3. Patient didn't pick up the medications. If you are not crediting back the medication that was not dispensed or picked up, this could be fraud. There must be a system in place to flag medications that were prescribed and billed for, but which the patient never received.

4. Billing clerk assumes doctor performed certain services. If he or she didn't, even if the doctor was supposed to, the billing could be fraudulent. This can be an easy mistake to make because physicians depend on their billing staff to understand some routine treatment and know that certain services are always provided in particular cases. That can ease the billing process, but it can lead to fraud if the clerk automatically charges for that treatment when, for whatever reason, it was not provided to that patient.

"This can turn into sloppy management if you're not careful," Dagli says. "We know that everyone wants to streamline the systems and depend on staff to know certain things without being told, but that's a slippery slope that can lead to bills being automatically generated when the doctor decided to change the treatment routine for some reason or just forgot to do something."

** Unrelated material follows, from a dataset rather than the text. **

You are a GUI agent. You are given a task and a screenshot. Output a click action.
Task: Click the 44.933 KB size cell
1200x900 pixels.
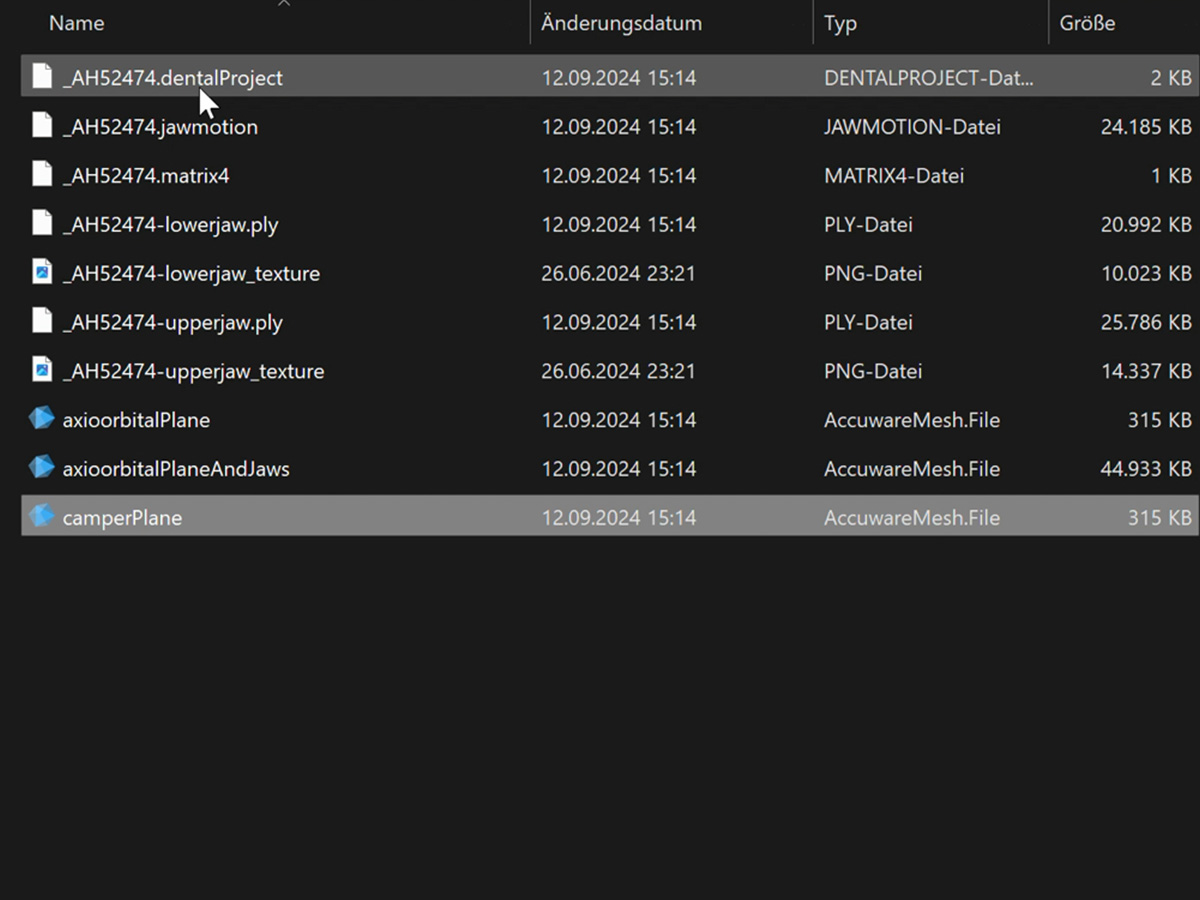point(1145,468)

5. Helping out poor patients with food or food coupons. This could be a kickback, even though it seems like harmless charity. A well-intended act of generosity could come back to haunt you because regulators are always wary of your motives.

"From the state's perspective, they know that some people don't do these things out of goodwill but because they think it encourages the patient to come back to their office instead of going somewhere else for care," Dagli says. "It's unfortunate that you have to think about that when you're just trying to be a good guy by giving them food or a gift card, but it is something that the state is going to look at and possibly misinterpret."

The guidelines for such gifts state that, in general, a single gift worth $10 or less, or an aggregate of $50 in one year, will not be considered an inducement, Dagli explains. Keeping track of the free doughnuts and hamburger coupons you hand out may not be worth the trouble, but Dagli says regulators will be more attuned to a systematic program that seems to reward patients for their business.

"Any program in which you offer some kind of gift for visiting regularly will get you into trouble, even if your real goal is just to encourage people with chronic conditions to come in for checkups," he explains.

6. Working too quickly. Some CPT codes are estimated to last 20 minutes to a half-hour, for example. If you are billing for these procedures five times an hour or 50 times a day, your justification that you are just faster than average may not cut it.

In your mind that is not fraud because you know you provided the service," Dagli says. "But an outside observer will say that is just not possible. You may be far more efficient than some of your peers, but you cannot bill for more than what Medicare says can reasonably be done in the time specified."

Remember that with many of these examples, the actual error may be committed by the practice staff. Even so, the physician can be investigated and charged, and have a difficult time defending the charge, Dagli says.

"The physicians ultimately are going to be accountable, so it is to their benefit to get involved directly in preventing these pitfalls," he says. "You should be able to concentrate on patients and leave the billing to someone else, but the reality is that you have to know what's happening."